> _Selection_
Several years ago, an acquaintance on www.trainorders.com, a site for us Rail Geeks, upon hearing my Great Grand’s story, did some hunting. Sure enough, he found on the internet (where else?) the Eagle County, CO website, which had the story of the wreck (http://www.cogenweb.com/eagle/obits/r-obits.html) . What’s even better, it identified pretty much exactly where the wreck took place. How totally bitchin’! With this info, I typed it into good old Google Maps, and Hey Presto! there was Pando, CO. Using the write up that described how the conductor, who survived the wreck walked two miles to Pando to report the wreck, and further describing an embankment and road cut, I used the satellite feature, scrolled up two miles (there is a scale on the map!) and damn, there’s the tracks, there’s an embankment and a road cut, right at the end of an esse curve. This has to be the spot. Now here’s the real kicker. It’s just off US Highway 24! Damn, we can drive right there! But, even using the interstate, it’s a 14 hour drive. Not gonna be a day trip. 
So, how we gonna do this? Shoot for direct? NAH! Of course not. If you’ve learned anything about us, you know direct just doesn’t cut it. Remember the Great Turquoise Trek of a few years ago? OOOH! Monument Valley! That’s on the way to Colorado. Mostly. Lessee, what else. Hey, how about a return to Chama? Hmmm, I says to meself, what else is there? Hey, Durango! There’s another tourist railroad there, we haven’t seen it...PERFECT! So now, you can see how things come together. 

Back to good ol’ Google and again, hmmm, do we want to stay in Williams (again) ? Well, what else is there. Can we get closer to Monument Valley? Hey, The Cameron Trading Post! Home of the Great Turquoise Trove! They have a motel! If we get up at O’Dark-Thirty, we can get to Monument Valley at Sunrise! Imagine the photos we can take! OK, perfect so far. but wait, there is the inevitable fly in the ointment. It’s Mid-July when we’re doing this. Peak tourist season. We’re betting that both Cameron and Durango are pretty popular places in the summer. Each is an easy drive from the last place (eight hours from Monrovia-Cameron, 5 hours further to Durango, giving us plenty of time to see other stuff on the way to Durango, stuff like the Mesa Verde cliff dwellings?) so are ideal as far as timing, but, what about rooms? Hmmm, maybe some pre-planning is needed. Not hard to do these days. I called Cameron (using the number on their website) spoke to a very nice young lady, and Bob’s yer Uncle, reservations for the night. Same with a motel in Durango. The other benefit of preplanning is that in the Wonderful World of WWWdotEverything, you can find out just what a fleabag/palace your proposed resting place is. Maybe. Sometimes, reviews need to be taken with a grain of salt. Lone, excessively negative reviews are often someone with an axe to grind. OK, the place wasn’t up to their lofty standards. So the place wasn’t a five star experience. Some of the neatest places we’ve stayed have been way low on some lists. Learn to read between the lines.

> _Data records_
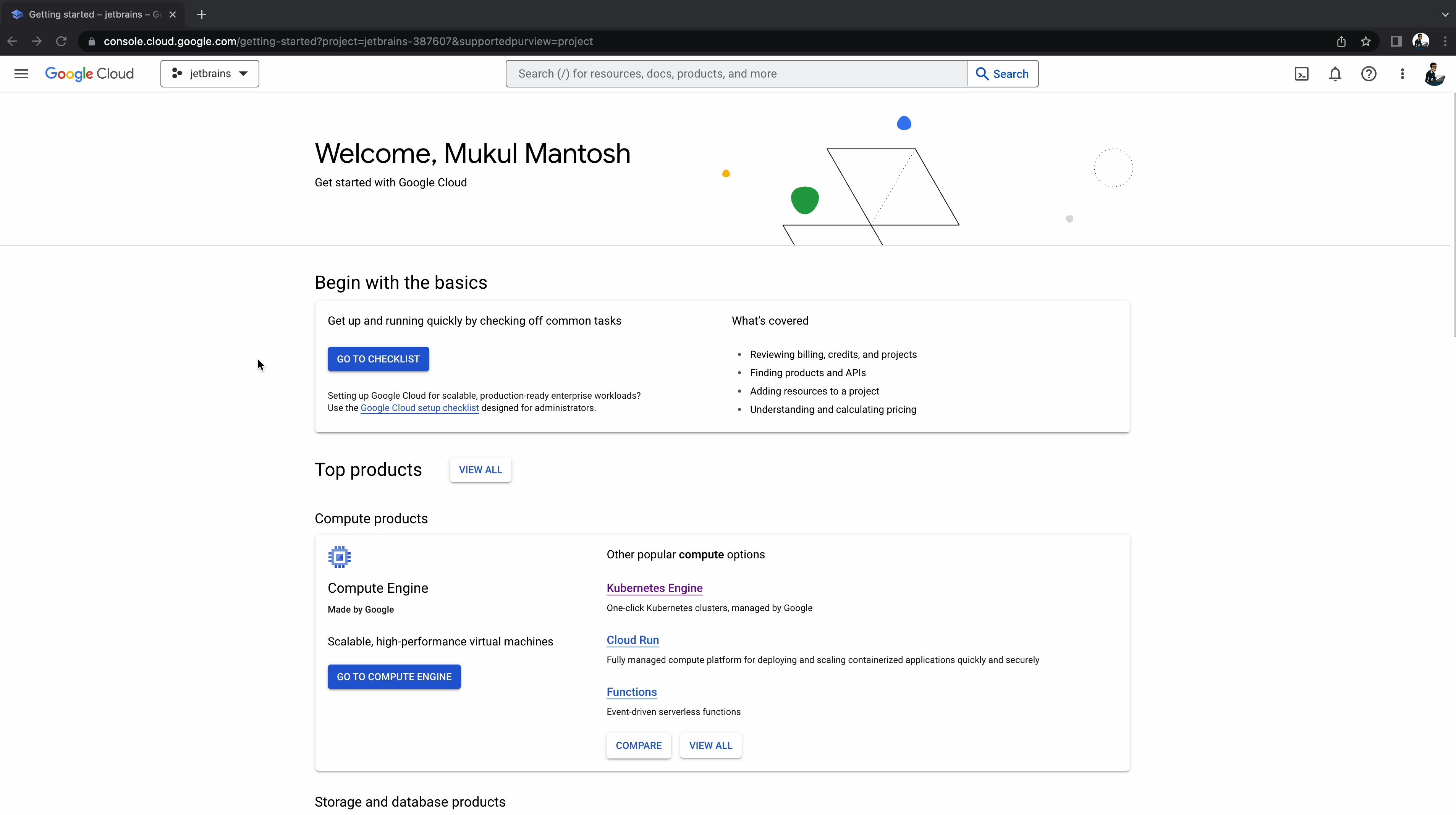The height and width of the screenshot is (815, 1456).
Task: Toggle the browser side panel
Action: point(1396,41)
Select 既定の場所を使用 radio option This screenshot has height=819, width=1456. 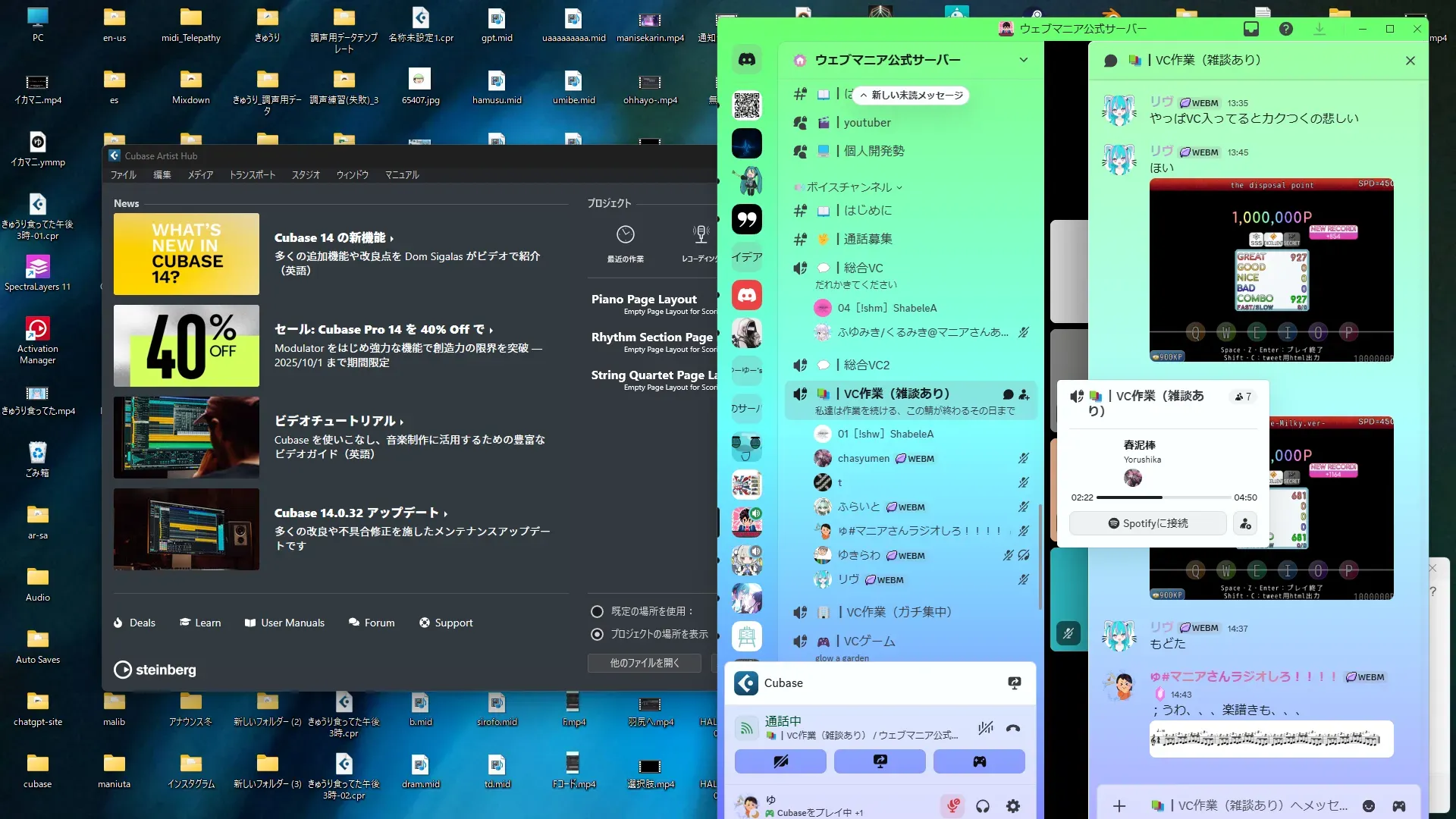tap(598, 611)
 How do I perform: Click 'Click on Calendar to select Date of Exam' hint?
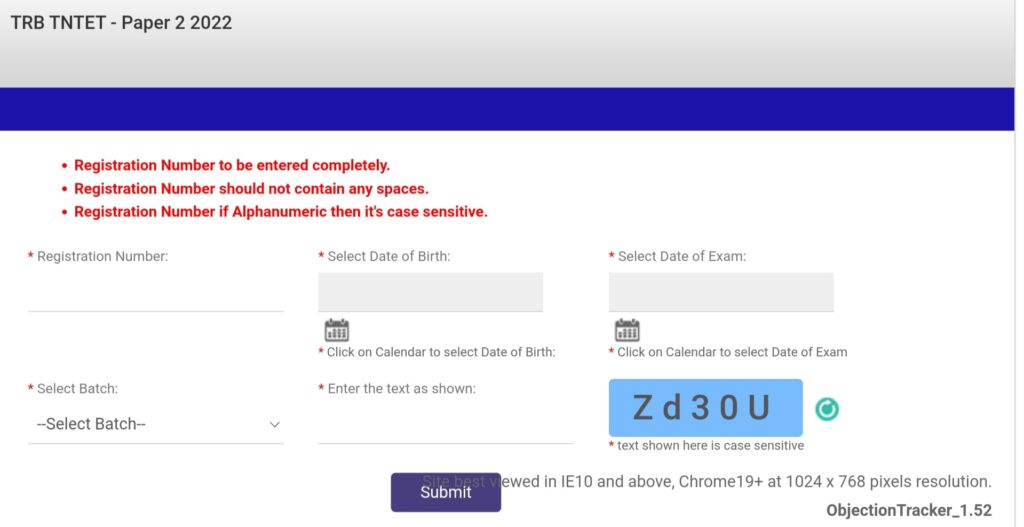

> _What you should do_
For each statement, answer yes or no according to the road-trip text above, and quote the words from the text that settle it.
1. The conductor survived the wreck and walked two miles to Pando to report it.
2. The drive from Cameron to Durango takes eight hours.
3. The reservation at Cameron was booked online through the motel's website.

> _Solution to the problem_
1. Yes: "the conductor, who survived the wreck walked two miles to Pando to report the wreck"
2. No: "5 hours further to Durango"
3. No: "I called Cameron (using the number on their website) spoke to a very nice young lady"